Invention: Higher-performance plastic recycling
What started as a simple sketch led Austrian inventors and business men Klaus Feichtinger
and Manfred Hackl to reshape plastic recycling. Their patented Counter Current
technology means that a wider variety of plastic waste can now be turned into
pellets, ready for industrial reuse and indistinguishable from new plastics.
Plastic recycling is complex and time consuming. Separating plastic from other waste can be a slow process and each type of plastic requires a specific method for reclaiming usable material. Feichtinger and Hackl have developed new technology capable of efficiently sorting and separating plastics, meaning less waste and more new plastics available for production. Their recycling machines, which can be as big as buses, move, sort and filter plastic matter, delivering a high-quality pellet at the end that will be used to create new products.
A key innovation has been Feichtinger and Hackl's Counter Current technology. Waste material enters an extruder and is rotated in the opposing direction to the flow of the extruder screw - in the same way as you would collect water from a stream, by putting a cup against the movement of the water. Thanks to this process, more waste material can be processed at faster rates than previously possible and at lower temperatures. This technology, based on an idea first quickly sketched out by Feichtinger, is a crucial part of the inventors' recycling machines and is protected by several European patents.

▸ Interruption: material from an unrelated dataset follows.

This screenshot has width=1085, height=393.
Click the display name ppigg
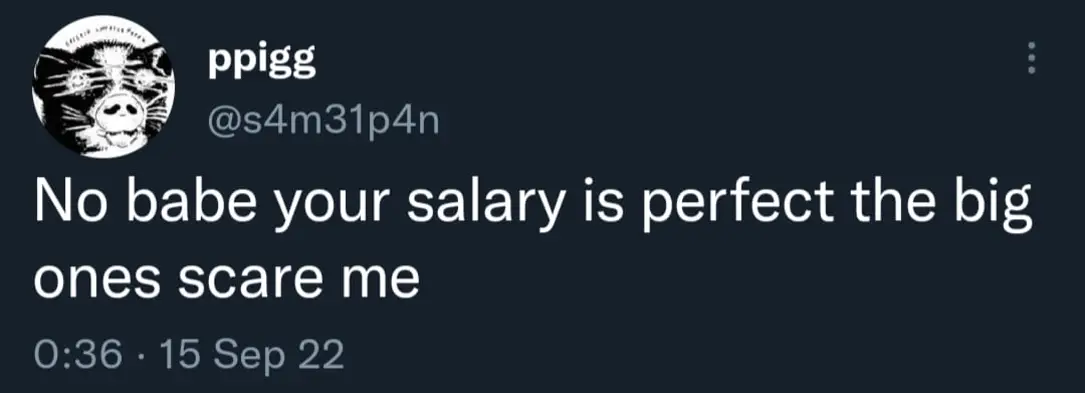(x=262, y=64)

The global plastic recycling market was worth almost EUR 32 billion in 2017 and is projected to grow around 6.5% per year to reach nearly EUR 50 billion by 2024. This expansion is due to increasing awareness of the environmental impact of plastics, as well as government regulations that encourage their re-use. The EU's plastics strategy for example requires that all plastic packaging on the EU market will be recyclable by 2030, aiming to drastically reduce the need for virgin plastics. These developments are driving beverage makers and other businesses to invest in efficient recycling technologies like Feichtinger and Hackl's.Originally from Linz, Austria, Feichtinger and Hackl have spent nearly all their professional careers at EREMA, which they joined in 1993 and 1995 respectively. The Ansfelden based company was founded in 1983 and is today a today a world leader with plastic recycling machines in 108 countries. Feichtinger and Hackl are passionate about helping businesses apply technologies that contribute to the circular economy. Their objective is to make plastic recycling as simple and widespread as recycling paper or glass in the future, in this way changing profoundly how we use and reuse this ubiquitous material.